> _ASSIGNED TASK_
Every line in the records below with the string "computer" is to be copied out.
┄┄┄┄┄┄┄┄┄┄
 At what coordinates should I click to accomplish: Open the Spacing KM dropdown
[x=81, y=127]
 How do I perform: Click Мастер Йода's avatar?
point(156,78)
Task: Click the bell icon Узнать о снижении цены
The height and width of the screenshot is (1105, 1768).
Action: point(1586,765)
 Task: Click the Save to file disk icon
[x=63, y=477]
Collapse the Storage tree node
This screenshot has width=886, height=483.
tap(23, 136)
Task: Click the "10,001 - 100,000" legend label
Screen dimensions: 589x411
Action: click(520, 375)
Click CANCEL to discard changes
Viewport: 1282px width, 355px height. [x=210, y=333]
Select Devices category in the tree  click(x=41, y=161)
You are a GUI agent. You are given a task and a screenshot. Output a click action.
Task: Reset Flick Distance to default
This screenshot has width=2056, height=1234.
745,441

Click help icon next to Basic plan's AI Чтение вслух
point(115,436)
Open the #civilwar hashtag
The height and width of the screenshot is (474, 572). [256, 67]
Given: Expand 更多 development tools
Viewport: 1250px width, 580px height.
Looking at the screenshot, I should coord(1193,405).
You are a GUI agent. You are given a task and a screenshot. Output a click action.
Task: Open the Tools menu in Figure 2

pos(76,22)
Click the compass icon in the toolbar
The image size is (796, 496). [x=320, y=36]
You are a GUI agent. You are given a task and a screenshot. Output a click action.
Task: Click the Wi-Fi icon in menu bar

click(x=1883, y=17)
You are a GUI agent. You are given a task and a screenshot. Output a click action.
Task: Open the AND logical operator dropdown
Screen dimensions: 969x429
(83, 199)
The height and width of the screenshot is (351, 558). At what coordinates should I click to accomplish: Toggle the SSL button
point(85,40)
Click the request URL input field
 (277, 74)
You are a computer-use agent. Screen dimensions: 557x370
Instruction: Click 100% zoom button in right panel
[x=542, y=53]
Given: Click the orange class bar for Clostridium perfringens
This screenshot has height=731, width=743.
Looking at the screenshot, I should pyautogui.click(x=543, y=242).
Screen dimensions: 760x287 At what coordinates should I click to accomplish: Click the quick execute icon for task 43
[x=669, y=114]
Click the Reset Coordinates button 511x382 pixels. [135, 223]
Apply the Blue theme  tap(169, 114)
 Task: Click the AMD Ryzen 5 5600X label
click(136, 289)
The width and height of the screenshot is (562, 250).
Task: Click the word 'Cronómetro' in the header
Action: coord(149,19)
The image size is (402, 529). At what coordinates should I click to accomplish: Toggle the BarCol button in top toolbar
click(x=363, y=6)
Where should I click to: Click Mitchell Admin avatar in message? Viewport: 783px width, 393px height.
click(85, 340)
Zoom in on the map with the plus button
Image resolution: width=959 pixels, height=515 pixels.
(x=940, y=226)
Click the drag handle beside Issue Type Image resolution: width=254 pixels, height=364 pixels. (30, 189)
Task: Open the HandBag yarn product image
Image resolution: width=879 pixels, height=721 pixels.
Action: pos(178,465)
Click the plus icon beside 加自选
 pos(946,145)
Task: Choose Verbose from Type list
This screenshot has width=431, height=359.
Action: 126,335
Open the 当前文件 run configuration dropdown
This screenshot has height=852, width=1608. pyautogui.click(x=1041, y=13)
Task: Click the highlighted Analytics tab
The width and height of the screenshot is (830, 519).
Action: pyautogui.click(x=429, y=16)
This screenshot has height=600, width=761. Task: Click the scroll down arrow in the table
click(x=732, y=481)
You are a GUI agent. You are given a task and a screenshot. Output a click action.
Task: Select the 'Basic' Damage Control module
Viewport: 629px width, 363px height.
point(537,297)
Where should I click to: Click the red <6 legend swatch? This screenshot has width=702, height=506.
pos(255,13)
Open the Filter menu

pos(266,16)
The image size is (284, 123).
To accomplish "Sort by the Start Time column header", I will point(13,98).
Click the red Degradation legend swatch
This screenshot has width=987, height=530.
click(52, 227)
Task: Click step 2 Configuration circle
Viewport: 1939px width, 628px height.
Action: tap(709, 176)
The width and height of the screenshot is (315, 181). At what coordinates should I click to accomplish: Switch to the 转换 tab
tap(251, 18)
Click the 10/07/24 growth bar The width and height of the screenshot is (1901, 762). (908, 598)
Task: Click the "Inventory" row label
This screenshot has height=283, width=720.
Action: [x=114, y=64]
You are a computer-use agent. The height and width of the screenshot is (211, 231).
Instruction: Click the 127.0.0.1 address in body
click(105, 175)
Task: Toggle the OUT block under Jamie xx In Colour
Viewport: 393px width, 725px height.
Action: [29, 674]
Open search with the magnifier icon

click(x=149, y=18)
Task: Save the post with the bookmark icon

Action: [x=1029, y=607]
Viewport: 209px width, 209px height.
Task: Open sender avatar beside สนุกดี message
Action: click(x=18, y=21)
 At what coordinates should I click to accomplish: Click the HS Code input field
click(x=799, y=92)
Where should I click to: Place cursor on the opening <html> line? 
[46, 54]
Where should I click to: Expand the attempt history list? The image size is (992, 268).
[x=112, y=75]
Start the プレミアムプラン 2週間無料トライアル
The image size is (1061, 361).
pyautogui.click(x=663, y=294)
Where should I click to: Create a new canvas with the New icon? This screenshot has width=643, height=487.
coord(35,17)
┄┄┄┄┄┄┄┄┄┄
> _THE COMPLETED TASK_
You are a computer-use agent. Screen dimensions: 557x370
You are a computer-use agent. The height and width of the screenshot is (211, 231).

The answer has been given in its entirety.